Terjadi Badai Besar, Sebuah Provinsi Di Tiongkok Ini Dilanda ‘Hujan Seafood’

Rekanbola – Hujan yang turun ke Bumi selalu identik dengan air. Namun, apa jadinya kalau air tersebut disertai dengan benda-benda lainnya, seperti makhluk-makhluk laut misalnya? Meski menakjubkan, sepertinya hal itu juga menyimpan sedikit rasa ngeri.

Ya, sebuah fenomena alam yang tidak biasa belum lama ini terjadi di sebuah kota pesisir Qingdao di Provinsi Shandong, Tiongkok Timur. Beberapa gambar yang langsung viral di media sosial memperlihatkan bahwa beberapa hewan laut terlihat berjatuhan bersama dengan air hujan.

Meskipun gambar tersebut terlihat seperti tidak asli, tapi kenyataannya, fenomena yang disebut banyak orang sebagai “hujan seafood” atau hujan hidangan laut ini memang benar-benar terjadi. Fenomena ini terjadi saat provinsi tersebut diterpa badai besar yang juga membuat beberapa pohon tumbang dan lalu lintas lumpuh total.

Terjadi Badai Besar, Sebuah Provinsi di Tiongkok Ini Dilanda 'Hujan Seafood'

Administrasi Meteorologi Tiongkok mengonfirmasi bahwa telah ada sejumlah makhluk laut yang tertiup ke darat oleh sebuah angin putih beliung. Menurut penjelasan layanan meteorologi kota tersebut, kecepatan angin yang dihasilkan selama badai telah membuat rekor baru sepanjang waktu untuk bulan Juni. Dilansir dari Mirror pada Senin (18/6), angin badai yang terjadi saat itu mencapai 78 mil per jam atau 12 pada skala Beaufort.

Binatang-binatang laut seperti gurita, bintang laut, udang, dan juga kerang tersebut terlihat berjatuhan di jendela mobil.
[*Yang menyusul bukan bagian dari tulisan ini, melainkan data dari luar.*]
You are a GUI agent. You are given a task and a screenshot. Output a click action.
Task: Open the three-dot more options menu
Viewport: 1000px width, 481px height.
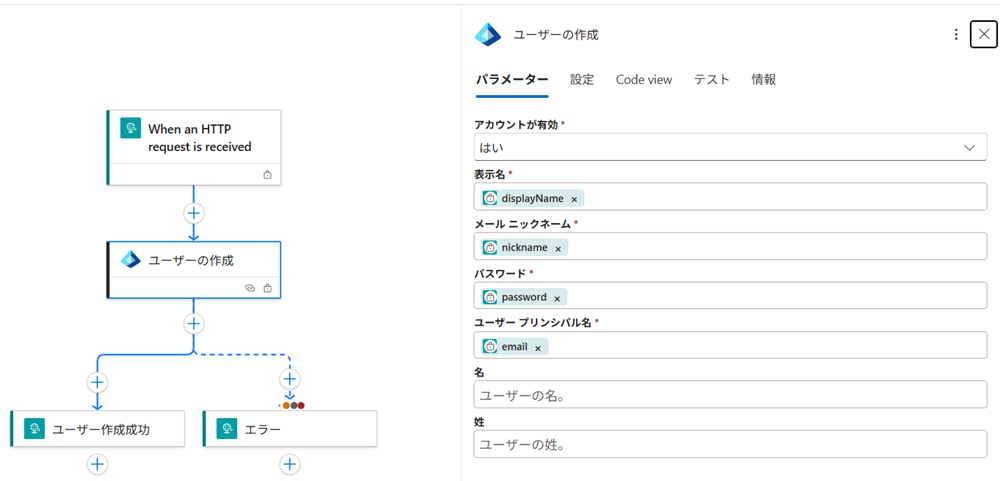956,35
Diyakini, makhluk-makhluk tersebut dibawa ke daratan oleh angin puting beliung yang mengisap mereka dari Laut Kuning. Binatang-binatang tersebut kemudian ikut jatuh turun ke Bumi saat hujan melanda di wilayah Provinsi Shandong.

Menurut ahli meteorologi, tidak jarang tornado mengangkut makhluk-makhluk laut sejauh ratusan mil dari habitat mereka. Seperti yang terjadi pada tahun 2010 yang lalu. Ratusan ikan terlihat menghujani 650 penduduk Lajamanu setelah tersedot ke daratan oleh angin puting beliung. Fenomena langka serupa baru-baru ini juga terjadi di Sri Lanka pada bulan November tahun lalu. Penduduk desa Jaffna di Sri Lanka tersebut mengatakan bahwa fenomena ini telah terjadi selama tiga tahun berturut-turut.